RECORDS FOR THE EXERCISE:
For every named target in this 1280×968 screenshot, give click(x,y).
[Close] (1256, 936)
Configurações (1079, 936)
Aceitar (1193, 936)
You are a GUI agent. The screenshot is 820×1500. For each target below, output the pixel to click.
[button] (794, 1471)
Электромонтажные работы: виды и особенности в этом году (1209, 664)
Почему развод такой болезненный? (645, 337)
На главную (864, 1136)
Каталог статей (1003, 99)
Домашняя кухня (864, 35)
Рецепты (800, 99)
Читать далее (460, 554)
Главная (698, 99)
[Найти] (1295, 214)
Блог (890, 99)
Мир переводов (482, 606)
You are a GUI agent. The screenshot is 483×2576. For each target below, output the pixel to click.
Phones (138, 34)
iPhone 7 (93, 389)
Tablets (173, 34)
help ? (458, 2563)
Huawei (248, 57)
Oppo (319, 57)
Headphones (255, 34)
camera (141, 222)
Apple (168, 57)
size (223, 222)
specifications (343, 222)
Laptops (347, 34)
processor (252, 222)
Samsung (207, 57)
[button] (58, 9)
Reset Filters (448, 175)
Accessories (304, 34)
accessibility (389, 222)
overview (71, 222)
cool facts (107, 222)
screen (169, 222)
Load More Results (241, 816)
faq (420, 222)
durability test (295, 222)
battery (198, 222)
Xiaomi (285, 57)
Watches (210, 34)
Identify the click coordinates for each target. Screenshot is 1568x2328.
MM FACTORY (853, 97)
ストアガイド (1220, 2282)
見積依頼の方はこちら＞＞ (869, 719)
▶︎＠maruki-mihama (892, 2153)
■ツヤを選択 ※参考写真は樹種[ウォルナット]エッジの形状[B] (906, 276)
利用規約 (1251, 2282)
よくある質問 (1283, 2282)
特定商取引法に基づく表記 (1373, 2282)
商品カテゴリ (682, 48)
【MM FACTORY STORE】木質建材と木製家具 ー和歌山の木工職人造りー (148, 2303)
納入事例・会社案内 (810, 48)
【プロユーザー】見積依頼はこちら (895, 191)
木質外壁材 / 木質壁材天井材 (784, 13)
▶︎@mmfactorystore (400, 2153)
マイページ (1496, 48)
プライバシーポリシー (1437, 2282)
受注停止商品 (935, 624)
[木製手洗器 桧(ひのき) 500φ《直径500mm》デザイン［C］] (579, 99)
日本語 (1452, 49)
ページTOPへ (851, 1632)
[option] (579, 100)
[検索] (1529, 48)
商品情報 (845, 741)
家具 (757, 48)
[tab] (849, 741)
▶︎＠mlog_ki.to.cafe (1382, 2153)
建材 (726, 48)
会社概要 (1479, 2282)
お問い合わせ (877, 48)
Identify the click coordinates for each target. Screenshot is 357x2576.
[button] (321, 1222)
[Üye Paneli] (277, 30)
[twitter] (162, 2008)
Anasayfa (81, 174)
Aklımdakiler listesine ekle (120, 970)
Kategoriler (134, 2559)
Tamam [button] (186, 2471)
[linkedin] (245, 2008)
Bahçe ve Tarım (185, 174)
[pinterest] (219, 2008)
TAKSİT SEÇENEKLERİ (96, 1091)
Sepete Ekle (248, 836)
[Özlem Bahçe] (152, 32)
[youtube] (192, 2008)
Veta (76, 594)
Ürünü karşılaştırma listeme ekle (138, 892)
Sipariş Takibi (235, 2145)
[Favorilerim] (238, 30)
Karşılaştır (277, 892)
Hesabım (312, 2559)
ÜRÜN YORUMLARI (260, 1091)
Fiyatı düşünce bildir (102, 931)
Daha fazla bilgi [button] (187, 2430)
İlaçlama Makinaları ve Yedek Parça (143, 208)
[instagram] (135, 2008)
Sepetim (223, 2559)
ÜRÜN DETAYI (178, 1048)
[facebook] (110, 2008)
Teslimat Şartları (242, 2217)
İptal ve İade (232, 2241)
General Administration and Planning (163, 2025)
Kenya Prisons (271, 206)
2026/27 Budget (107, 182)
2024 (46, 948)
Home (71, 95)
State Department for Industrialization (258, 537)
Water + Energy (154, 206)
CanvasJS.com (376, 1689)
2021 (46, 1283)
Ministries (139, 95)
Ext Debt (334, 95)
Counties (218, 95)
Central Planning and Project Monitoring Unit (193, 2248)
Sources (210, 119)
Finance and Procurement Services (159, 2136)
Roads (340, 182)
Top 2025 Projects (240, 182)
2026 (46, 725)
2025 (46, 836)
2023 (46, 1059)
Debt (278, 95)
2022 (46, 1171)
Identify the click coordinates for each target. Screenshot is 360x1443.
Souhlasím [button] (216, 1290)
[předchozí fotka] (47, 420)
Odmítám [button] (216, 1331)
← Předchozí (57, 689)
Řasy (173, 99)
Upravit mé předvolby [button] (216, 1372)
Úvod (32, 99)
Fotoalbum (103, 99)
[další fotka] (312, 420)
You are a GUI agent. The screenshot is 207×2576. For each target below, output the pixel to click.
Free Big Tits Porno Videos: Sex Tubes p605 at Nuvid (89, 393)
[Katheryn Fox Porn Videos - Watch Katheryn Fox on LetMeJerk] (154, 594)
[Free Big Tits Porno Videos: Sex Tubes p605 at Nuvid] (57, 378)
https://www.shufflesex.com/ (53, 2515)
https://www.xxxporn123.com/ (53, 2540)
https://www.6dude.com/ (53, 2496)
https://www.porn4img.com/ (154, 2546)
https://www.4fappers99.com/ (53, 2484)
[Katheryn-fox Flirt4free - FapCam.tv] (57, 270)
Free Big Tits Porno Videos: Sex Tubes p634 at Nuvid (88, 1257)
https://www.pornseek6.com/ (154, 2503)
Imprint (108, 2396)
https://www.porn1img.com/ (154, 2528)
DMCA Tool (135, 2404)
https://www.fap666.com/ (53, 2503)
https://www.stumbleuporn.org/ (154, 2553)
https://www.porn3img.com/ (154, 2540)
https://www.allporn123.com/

ABOUT THIS EXERCISE:
Give back exactly the lines of the listing above that run from the line with "Phones (138, 34)" to the line with "screen (169, 222)", inclusive.

PROBLEM SOLUTION:
Phones (138, 34)
iPhone 7 (93, 389)
Tablets (173, 34)
help ? (458, 2563)
Huawei (248, 57)
Oppo (319, 57)
Headphones (255, 34)
camera (141, 222)
Apple (168, 57)
size (223, 222)
specifications (343, 222)
Laptops (347, 34)
processor (252, 222)
Samsung (207, 57)
[button] (58, 9)
Reset Filters (448, 175)
Accessories (304, 34)
accessibility (389, 222)
overview (71, 222)
cool facts (107, 222)
screen (169, 222)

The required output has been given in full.